#### Challenge:
Reproduce the lines word for word, beginning with the line that contains "The width and height of the screenshot is (2576, 1288)." and continuing through the last line.

#### Records:
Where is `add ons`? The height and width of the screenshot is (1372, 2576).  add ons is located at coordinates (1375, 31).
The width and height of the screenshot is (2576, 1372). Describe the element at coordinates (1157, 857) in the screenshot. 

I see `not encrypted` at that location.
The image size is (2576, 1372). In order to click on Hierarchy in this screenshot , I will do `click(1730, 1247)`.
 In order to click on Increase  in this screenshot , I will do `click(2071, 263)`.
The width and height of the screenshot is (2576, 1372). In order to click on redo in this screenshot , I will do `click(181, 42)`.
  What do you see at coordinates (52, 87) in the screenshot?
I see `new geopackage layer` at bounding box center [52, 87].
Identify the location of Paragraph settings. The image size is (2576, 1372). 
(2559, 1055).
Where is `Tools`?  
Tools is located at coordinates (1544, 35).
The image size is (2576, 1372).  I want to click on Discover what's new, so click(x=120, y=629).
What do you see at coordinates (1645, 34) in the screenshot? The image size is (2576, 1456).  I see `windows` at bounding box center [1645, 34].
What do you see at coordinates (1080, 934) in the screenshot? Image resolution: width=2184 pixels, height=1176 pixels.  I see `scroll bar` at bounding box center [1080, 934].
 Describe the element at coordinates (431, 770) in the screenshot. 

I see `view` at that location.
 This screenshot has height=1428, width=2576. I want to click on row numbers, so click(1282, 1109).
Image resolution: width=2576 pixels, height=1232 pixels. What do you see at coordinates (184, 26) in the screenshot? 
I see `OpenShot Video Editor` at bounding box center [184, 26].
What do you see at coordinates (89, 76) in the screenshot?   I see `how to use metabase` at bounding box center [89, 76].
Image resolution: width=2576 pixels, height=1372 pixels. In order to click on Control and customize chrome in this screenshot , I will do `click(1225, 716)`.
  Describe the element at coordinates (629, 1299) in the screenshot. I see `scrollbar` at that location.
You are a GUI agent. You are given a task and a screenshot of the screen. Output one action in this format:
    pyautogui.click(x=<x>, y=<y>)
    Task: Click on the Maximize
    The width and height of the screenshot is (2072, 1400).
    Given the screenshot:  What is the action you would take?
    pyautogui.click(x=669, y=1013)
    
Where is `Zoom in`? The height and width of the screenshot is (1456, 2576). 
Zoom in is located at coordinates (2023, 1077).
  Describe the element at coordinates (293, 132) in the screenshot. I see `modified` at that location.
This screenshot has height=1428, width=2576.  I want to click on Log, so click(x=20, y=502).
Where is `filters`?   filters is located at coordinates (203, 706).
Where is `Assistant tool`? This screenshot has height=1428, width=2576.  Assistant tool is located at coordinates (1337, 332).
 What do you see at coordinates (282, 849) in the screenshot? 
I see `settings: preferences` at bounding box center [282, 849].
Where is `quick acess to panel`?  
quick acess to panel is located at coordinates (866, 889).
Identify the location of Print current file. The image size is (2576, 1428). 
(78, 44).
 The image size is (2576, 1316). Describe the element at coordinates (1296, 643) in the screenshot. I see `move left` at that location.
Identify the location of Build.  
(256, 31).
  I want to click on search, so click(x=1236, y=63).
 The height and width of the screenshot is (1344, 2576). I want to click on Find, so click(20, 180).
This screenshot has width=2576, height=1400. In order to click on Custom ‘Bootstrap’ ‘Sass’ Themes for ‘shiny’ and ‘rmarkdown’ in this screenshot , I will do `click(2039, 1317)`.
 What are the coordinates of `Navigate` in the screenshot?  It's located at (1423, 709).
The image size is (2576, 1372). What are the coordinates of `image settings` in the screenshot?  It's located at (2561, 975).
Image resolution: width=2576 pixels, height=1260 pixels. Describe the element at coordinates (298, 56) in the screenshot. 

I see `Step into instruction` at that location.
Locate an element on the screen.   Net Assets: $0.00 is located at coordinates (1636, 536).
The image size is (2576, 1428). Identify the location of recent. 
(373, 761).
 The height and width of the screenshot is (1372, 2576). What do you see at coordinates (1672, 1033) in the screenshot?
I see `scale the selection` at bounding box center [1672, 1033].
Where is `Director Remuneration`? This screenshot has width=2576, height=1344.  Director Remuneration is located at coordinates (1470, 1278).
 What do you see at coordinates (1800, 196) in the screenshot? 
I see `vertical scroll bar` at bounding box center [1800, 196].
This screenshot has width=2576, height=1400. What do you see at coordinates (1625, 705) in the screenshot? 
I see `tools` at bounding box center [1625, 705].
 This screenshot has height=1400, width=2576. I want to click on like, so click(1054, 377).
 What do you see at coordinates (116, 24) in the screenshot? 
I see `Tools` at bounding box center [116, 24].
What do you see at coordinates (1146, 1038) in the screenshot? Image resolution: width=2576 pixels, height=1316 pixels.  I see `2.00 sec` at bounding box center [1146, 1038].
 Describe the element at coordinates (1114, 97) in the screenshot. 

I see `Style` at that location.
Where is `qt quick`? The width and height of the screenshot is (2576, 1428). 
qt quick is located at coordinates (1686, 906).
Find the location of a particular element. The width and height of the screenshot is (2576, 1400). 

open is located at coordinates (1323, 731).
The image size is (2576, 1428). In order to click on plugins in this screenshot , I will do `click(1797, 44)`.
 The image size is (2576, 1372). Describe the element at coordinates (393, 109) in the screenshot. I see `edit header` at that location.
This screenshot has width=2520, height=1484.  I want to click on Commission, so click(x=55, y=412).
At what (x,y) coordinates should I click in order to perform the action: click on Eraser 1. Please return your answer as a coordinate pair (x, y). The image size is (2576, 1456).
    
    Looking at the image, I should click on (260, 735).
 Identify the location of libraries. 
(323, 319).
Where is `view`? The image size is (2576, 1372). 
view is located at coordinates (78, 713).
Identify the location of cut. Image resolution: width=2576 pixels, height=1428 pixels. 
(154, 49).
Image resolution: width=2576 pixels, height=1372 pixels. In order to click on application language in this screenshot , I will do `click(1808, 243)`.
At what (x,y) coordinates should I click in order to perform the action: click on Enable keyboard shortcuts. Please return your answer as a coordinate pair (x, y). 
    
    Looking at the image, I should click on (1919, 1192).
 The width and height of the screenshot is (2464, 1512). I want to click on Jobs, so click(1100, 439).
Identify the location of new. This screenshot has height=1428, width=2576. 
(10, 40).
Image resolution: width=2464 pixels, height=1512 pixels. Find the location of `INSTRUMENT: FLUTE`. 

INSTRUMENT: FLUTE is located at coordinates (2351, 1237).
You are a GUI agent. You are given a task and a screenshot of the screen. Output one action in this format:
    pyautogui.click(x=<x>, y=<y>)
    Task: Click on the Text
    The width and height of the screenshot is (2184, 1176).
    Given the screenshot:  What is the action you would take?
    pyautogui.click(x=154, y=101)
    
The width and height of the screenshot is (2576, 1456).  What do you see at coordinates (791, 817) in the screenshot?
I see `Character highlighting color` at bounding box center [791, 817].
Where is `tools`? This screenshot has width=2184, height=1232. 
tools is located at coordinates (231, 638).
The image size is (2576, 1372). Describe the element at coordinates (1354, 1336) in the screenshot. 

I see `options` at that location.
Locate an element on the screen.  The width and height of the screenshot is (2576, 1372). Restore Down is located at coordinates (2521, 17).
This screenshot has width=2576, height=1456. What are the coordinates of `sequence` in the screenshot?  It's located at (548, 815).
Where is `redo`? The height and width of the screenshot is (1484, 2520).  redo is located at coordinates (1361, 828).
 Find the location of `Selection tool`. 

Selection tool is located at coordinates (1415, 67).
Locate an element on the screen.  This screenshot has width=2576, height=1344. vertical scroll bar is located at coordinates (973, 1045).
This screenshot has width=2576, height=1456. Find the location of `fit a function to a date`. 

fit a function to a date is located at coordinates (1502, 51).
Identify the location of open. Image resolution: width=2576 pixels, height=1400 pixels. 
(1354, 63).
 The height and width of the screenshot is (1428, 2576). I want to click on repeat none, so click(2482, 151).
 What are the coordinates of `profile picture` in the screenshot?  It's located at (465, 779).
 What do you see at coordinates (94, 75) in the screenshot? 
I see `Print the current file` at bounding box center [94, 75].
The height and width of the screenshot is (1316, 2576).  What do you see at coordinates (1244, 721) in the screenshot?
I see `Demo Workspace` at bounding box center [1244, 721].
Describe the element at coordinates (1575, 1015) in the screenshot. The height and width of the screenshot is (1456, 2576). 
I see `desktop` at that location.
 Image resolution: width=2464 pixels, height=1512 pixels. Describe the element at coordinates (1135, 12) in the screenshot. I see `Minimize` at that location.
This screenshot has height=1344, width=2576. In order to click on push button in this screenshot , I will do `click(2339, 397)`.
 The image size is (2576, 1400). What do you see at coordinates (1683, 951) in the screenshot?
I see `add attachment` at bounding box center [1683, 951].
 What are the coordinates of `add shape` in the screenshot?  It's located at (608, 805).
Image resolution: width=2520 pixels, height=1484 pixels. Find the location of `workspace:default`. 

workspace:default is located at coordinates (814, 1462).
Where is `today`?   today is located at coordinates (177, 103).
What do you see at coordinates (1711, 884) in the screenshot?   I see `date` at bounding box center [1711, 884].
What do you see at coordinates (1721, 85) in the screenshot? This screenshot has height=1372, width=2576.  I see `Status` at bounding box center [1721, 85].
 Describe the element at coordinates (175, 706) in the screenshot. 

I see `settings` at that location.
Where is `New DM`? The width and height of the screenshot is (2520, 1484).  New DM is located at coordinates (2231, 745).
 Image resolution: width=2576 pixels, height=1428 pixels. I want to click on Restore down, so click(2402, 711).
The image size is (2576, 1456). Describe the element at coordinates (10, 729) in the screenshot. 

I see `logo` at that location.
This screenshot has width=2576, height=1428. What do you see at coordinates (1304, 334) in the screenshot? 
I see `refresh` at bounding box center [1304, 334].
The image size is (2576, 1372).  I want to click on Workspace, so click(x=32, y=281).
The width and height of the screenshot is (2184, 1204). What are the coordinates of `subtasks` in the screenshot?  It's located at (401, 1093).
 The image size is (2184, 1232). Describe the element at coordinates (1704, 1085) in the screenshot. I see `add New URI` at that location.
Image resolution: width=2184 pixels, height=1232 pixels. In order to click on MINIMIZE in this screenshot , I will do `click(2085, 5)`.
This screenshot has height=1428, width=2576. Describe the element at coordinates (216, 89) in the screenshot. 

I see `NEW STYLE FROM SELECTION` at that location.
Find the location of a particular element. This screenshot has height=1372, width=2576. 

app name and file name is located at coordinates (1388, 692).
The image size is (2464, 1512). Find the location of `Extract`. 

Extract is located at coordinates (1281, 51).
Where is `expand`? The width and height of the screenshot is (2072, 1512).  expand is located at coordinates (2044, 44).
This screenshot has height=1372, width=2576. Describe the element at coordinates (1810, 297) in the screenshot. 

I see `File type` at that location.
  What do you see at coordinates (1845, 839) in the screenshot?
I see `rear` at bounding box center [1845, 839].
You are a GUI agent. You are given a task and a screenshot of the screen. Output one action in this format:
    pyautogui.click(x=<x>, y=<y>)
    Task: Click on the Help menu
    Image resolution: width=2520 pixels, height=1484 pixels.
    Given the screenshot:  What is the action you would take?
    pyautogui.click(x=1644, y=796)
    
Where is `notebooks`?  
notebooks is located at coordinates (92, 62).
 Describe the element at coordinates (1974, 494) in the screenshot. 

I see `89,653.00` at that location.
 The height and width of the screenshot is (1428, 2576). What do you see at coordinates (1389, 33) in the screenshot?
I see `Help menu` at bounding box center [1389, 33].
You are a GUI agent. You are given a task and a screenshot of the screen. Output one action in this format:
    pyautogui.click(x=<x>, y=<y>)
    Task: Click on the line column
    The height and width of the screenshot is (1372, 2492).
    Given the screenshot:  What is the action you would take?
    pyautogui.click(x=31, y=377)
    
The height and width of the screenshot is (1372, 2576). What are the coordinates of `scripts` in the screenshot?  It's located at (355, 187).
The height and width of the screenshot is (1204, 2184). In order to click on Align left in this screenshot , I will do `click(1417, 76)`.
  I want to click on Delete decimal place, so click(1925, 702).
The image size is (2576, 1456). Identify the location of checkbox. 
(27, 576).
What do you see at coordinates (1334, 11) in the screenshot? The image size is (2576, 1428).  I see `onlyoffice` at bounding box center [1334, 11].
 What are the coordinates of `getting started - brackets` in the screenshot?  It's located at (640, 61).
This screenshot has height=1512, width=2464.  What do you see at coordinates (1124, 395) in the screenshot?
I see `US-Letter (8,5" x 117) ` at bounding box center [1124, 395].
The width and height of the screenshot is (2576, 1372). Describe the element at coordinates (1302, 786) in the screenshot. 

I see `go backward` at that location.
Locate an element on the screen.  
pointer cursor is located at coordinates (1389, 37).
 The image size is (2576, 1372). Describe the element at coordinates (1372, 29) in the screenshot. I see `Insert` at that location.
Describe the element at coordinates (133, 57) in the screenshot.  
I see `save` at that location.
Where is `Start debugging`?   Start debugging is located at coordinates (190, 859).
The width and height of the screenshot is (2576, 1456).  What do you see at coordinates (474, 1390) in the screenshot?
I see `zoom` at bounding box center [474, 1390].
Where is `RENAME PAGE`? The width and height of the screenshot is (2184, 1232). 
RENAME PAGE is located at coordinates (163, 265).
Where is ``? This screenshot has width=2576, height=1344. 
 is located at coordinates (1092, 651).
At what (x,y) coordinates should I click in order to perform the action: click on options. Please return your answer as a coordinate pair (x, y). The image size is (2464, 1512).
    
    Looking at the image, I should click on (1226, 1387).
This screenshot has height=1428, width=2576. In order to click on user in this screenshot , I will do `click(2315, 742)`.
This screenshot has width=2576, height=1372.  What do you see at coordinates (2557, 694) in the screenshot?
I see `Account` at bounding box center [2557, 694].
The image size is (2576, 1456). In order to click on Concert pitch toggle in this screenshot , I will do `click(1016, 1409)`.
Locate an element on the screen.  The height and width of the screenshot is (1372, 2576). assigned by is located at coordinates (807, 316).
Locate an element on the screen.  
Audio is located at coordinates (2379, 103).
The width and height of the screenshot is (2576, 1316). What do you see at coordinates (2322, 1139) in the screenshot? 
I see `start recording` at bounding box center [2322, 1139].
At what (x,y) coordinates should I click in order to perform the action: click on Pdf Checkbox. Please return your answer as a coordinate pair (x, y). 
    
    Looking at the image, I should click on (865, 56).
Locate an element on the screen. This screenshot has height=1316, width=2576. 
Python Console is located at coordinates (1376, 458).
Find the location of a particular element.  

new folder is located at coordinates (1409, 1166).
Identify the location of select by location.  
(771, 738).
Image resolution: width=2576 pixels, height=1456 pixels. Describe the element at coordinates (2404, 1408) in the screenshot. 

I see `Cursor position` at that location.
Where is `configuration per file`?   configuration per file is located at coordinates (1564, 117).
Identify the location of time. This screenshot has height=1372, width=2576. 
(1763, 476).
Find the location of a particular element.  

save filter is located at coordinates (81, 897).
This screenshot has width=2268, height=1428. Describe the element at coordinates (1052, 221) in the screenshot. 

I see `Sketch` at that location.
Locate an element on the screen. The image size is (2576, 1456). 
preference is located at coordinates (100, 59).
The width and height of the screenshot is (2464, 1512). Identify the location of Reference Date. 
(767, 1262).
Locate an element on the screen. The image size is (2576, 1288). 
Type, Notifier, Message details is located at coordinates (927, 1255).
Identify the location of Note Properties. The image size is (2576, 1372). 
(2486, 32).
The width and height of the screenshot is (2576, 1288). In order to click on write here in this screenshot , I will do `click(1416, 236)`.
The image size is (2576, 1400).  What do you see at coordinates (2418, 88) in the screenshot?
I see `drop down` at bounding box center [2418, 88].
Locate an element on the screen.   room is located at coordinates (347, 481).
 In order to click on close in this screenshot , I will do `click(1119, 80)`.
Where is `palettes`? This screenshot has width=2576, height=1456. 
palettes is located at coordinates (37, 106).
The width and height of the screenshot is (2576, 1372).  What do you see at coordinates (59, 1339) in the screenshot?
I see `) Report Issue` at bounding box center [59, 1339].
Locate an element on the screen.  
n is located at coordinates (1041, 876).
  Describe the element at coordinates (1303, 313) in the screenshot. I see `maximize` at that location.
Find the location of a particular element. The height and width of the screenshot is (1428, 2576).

#### Reply:
The width and height of the screenshot is (2576, 1288). In order to click on write here in this screenshot , I will do `click(1416, 236)`.
The image size is (2576, 1400).  What do you see at coordinates (2418, 88) in the screenshot?
I see `drop down` at bounding box center [2418, 88].
Locate an element on the screen.   room is located at coordinates (347, 481).
 In order to click on close in this screenshot , I will do `click(1119, 80)`.
Where is `palettes`? This screenshot has width=2576, height=1456. 
palettes is located at coordinates (37, 106).
The width and height of the screenshot is (2576, 1372).  What do you see at coordinates (59, 1339) in the screenshot?
I see `) Report Issue` at bounding box center [59, 1339].
Locate an element on the screen.  
n is located at coordinates (1041, 876).
  Describe the element at coordinates (1303, 313) in the screenshot. I see `maximize` at that location.
Find the location of a particular element. The height and width of the screenshot is (1428, 2576).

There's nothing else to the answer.